Text provided
## Start

This map appeared in Jacques Robbe's Méthode pour Apprendre Facilement la Géographie and is among the earliest known works by Nicholas de Fer. It was engraved by Jean Baptiste Liebaux and shows California as an island with an indented northern coastline. Very faint offsetting from having been folded, as issued. Burden, 604, state 3; McLaughlin, 100.

 

 

de Rossi, Giovanni G., L'America Settentrionale. Nuovamente corretta et accresciuta secondo le relationi piu moderne da Guglielmo Sansone Geografo di S.M. Christianisa….1677. Rome, 1677. 15.25 x 21.25″ (39.0 x 54.0 cm). Copperplate engraving; original outline color. State 1.  $3,750.

In 1677 de Rossi published his Mercurio Geografico, an atlas of maps taken almost entirely from the works of the Sanson family in France, whether with or without their permission is unknown. He did acknowledge G. Sanson in the map’s title, however.
California is shown as an island on the Foxe model of 1635. To the east Canada is named while New France occupies most of the northeast of the continent. The small colonies of New England, the Low Countries (the Netherlands) with New Amsterdam (the city of New York), and a large Virginia are named. One repaired tear entering the plate at the top; two small repaired worm holes inside the image, not affecting the printed area; a few worm holes in the margins; rust or glue stains in the left margin; a few smudges.

Burden, 491. McLaughlin, 65.

America Settentrionale Colle Nuoue Scoperte fin all’ Anno 1688

Coronelli, Vincenzo Maria, America Settentrionale Colle Nuoue Scoperte fin all’ Anno 1688…Venice, 1688 [1691]. 23.6 x 17.75″ (60.2 x 45.3 cm). Copperplate engraving; uncolored. The western sheet only of a two sheet map.  $9,500.

## End

Information supplied
## Start

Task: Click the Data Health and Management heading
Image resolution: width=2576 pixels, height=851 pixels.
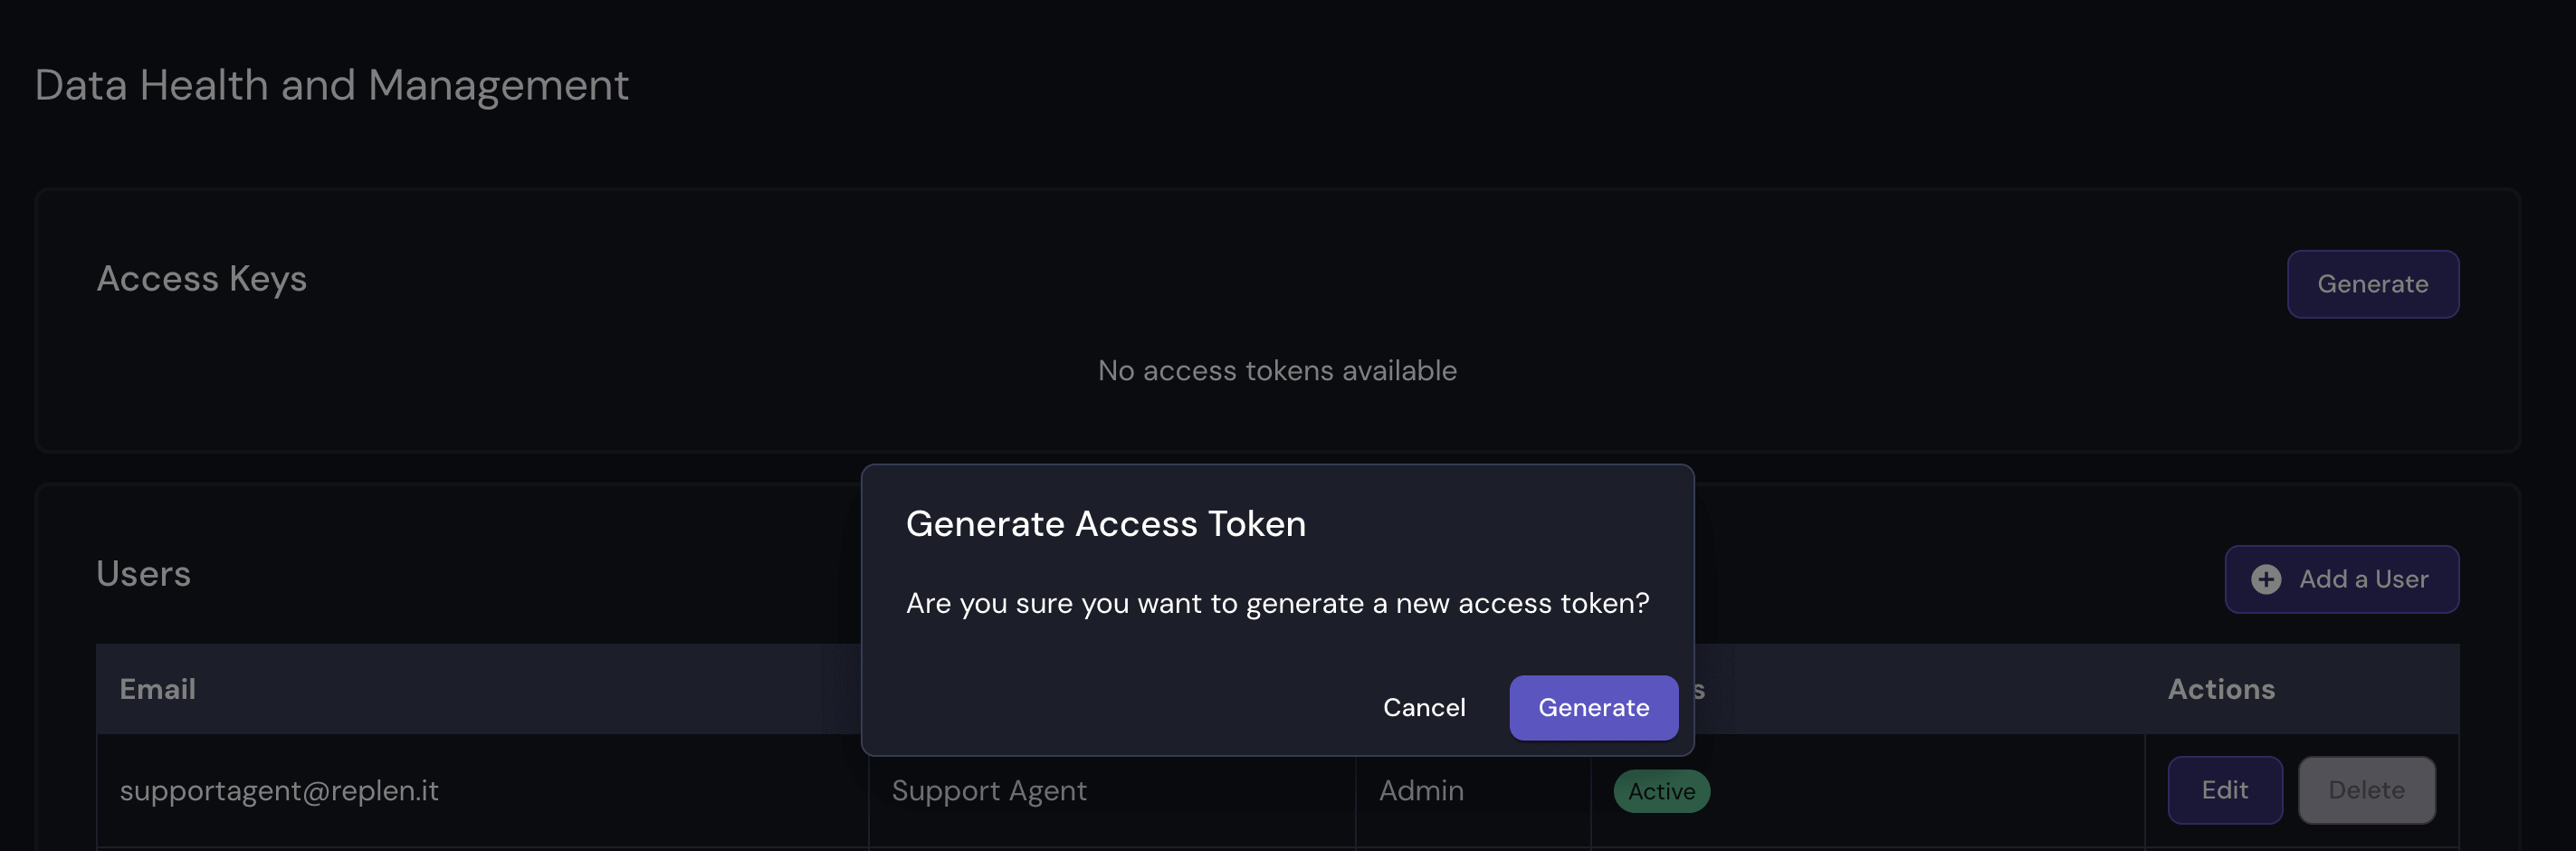Action: (x=331, y=85)
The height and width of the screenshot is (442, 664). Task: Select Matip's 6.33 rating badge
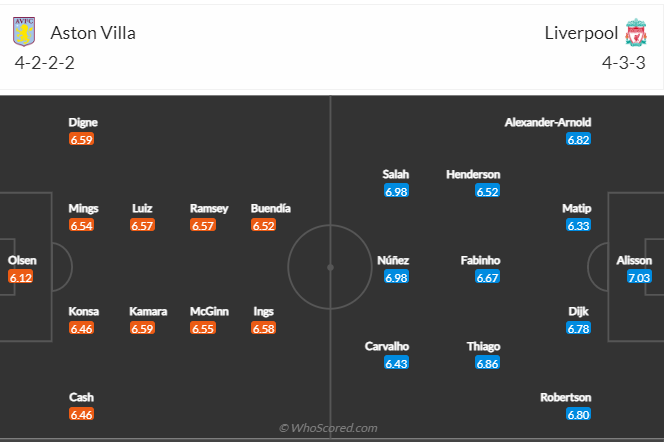click(x=578, y=225)
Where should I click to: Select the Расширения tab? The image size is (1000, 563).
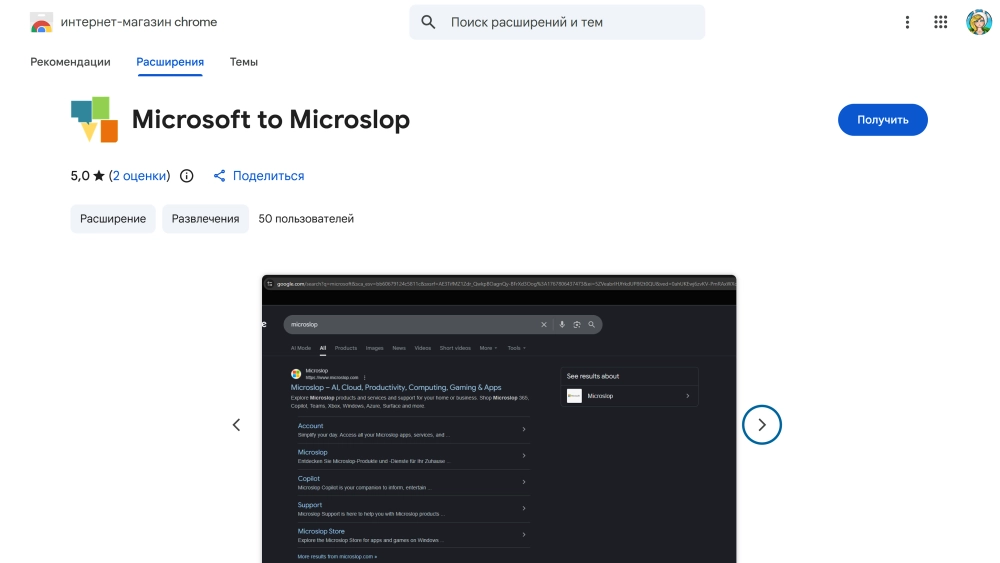click(x=170, y=62)
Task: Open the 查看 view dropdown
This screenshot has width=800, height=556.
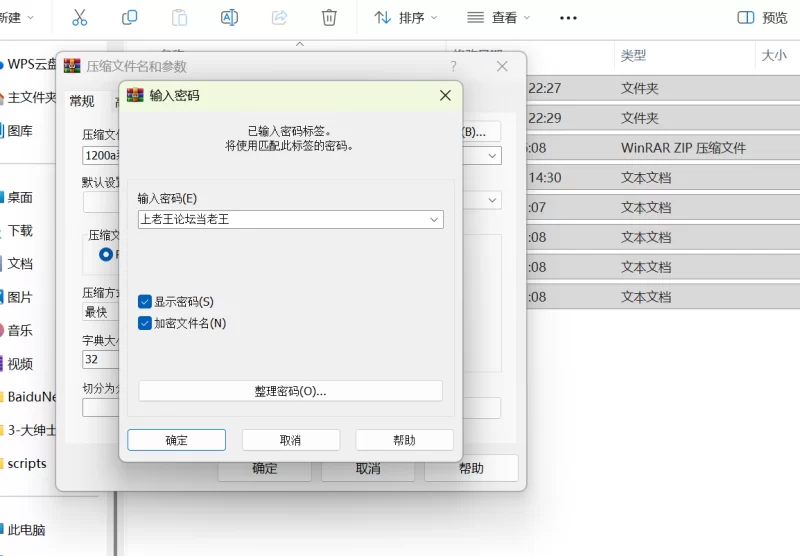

## End

What you will do
Reproduce word for word the passage of the map listings starting with "In 1677 de Rossi" and going on through "491. McLaughlin, 65.".

Answer in full
In 1677 de Rossi published his Mercurio Geografico, an atlas of maps taken almost entirely from the works of the Sanson family in France, whether with or without their permission is unknown. He did acknowledge G. Sanson in the map’s title, however.
California is shown as an island on the Foxe model of 1635. To the east Canada is named while New France occupies most of the northeast of the continent. The small colonies of New England, the Low Countries (the Netherlands) with New Amsterdam (the city of New York), and a large Virginia are named. One repaired tear entering the plate at the top; two small repaired worm holes inside the image, not affecting the printed area; a few worm holes in the margins; rust or glue stains in the left margin; a few smudges.

Burden, 491. McLaughlin, 65.